*Source excerpt*
--------
# How to culture Firebrats



## gosaspursm (Mar 12, 2011)

I have had a number of people ask me how I keep my firebrat (Thermobia domestica) colony, so I figured I would post my technique for all to see. 

I have a colony of a few thousand at the moment that are housed in a 10 gallon tupperware. The tupperware has a zoomed heat pad attached to its base. The heating pad and tupperware are then placed inside a styrofoam ice chest to retain the heat.  

I am not certain on the colony's internal temperature, but I am sure it is above 100F. 

Now into the tupperware we go... I initially laid down an inch or so of wheat germ. This will serve as a nice bedding as well as food. On top of the germ are alternating layers of cotton gauze and egg flat. Some people claim cotton is essentially for egg deposit, others say it is unnecessary. I feed my colony mainly powdered milk and occasionally some fish food. 

I also have a few covered jars of salt solution to increase humidity within the colony. Water would work just as well. Additionally, I provide a couple water gel crystals every couple weeks.
--------
*Required task 1*
From the firebrat post, copy the passage between "# How to culture" and "is above 100F.", inclusive.

*Data listing*
--------
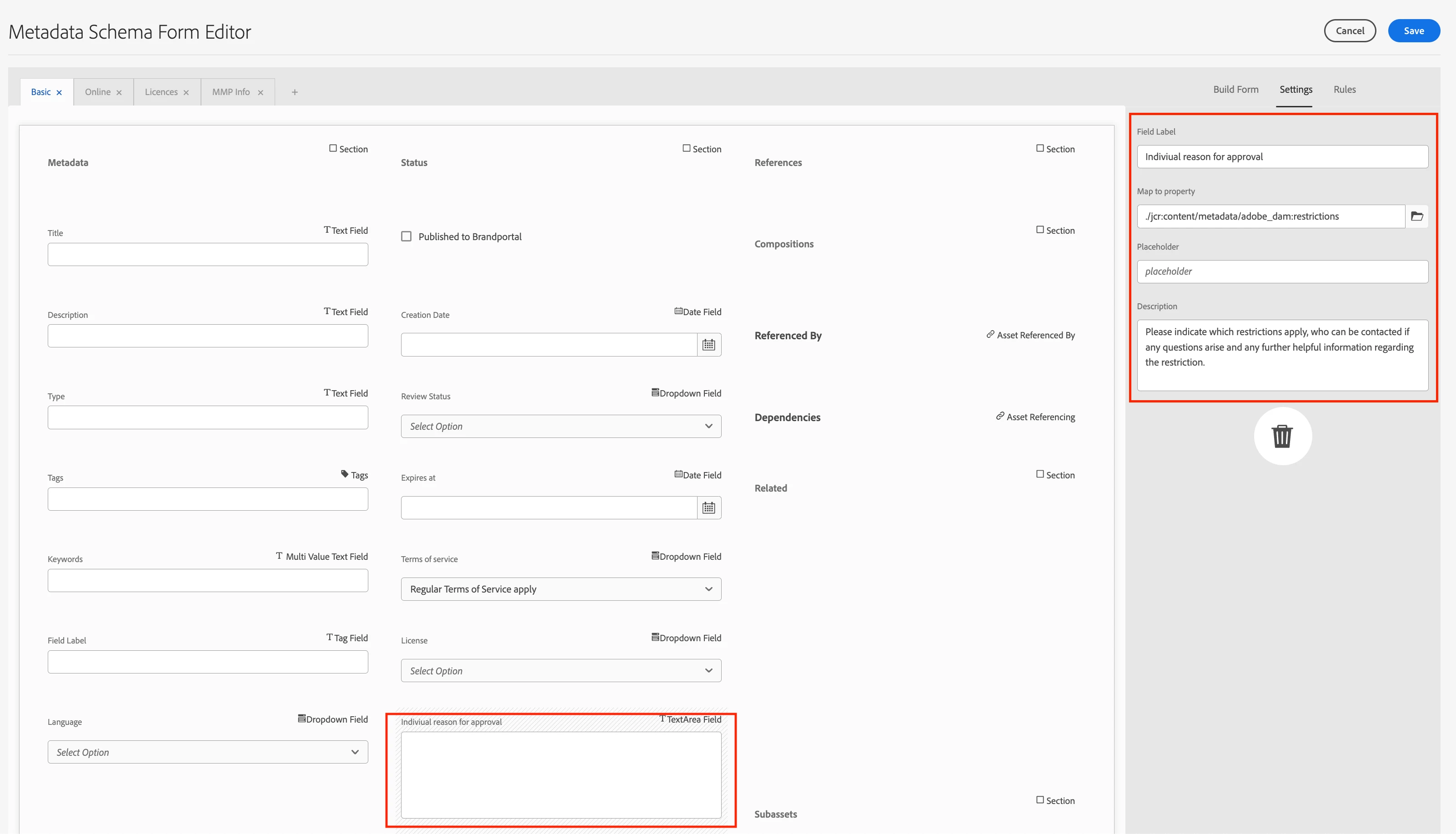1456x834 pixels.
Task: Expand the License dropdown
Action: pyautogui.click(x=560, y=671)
--------
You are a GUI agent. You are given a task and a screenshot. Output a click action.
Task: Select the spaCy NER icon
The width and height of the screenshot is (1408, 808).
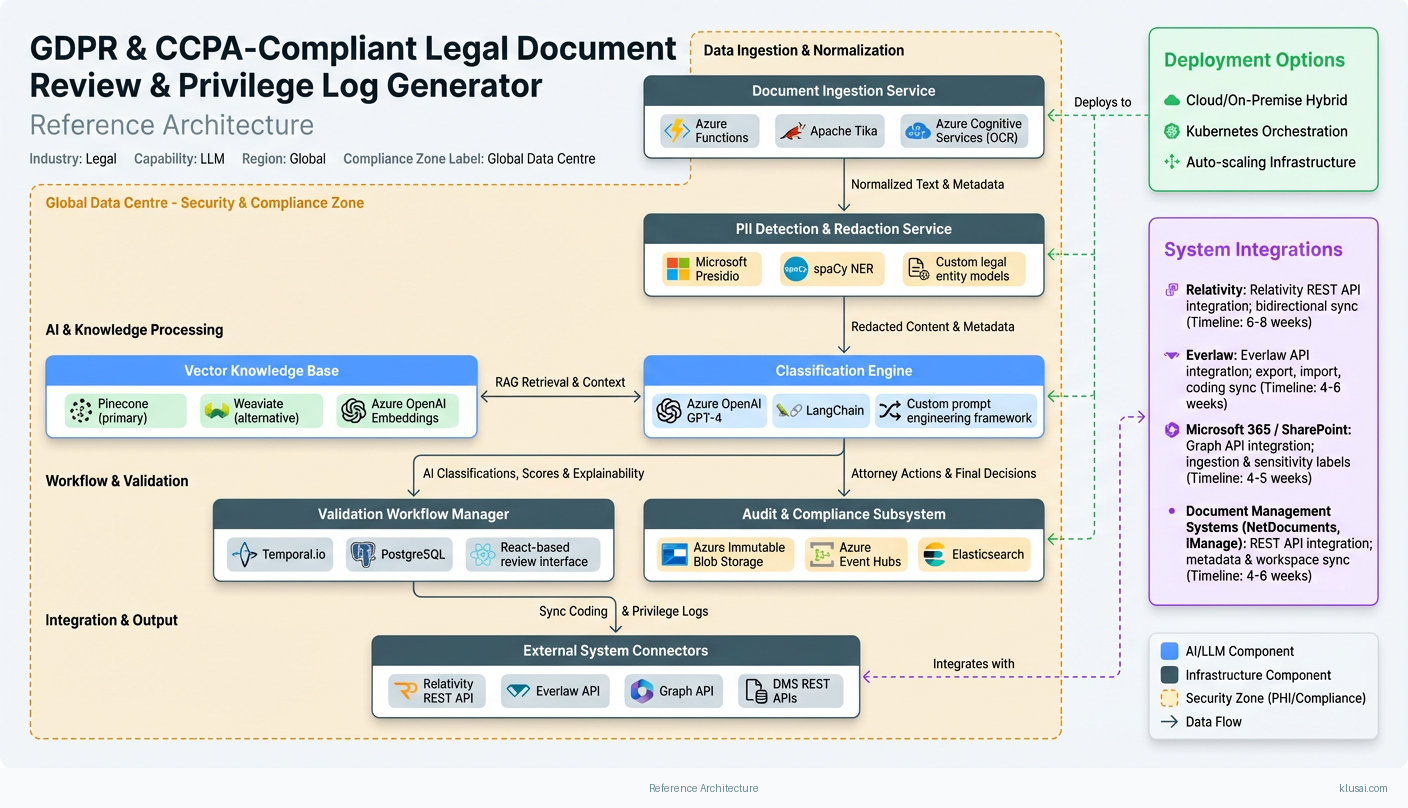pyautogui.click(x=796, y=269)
--------
*Required task 2*
Please reproduce the rows between the lines holding "1456x834 pixels." and "Action: pyautogui.click(x=560, y=671)", inclusive, replacing "License" with "Language" and keeping everything else unchanged. Give only those lines, and leave the pictures out.

*Correct answer 1*
# How to culture Firebrats



## gosaspursm (Mar 12, 2011)

I have had a number of people ask me how I keep my firebrat (Thermobia domestica) colony, so I figured I would post my technique for all to see. 

I have a colony of a few thousand at the moment that are housed in a 10 gallon tupperware. The tupperware has a zoomed heat pad attached to its base. The heating pad and tupperware are then placed inside a styrofoam ice chest to retain the heat.  

I am not certain on the colony's internal temperature, but I am sure it is above 100F.

*Correct answer 2*
1456x834 pixels.
Task: Expand the Language dropdown
Action: pyautogui.click(x=560, y=671)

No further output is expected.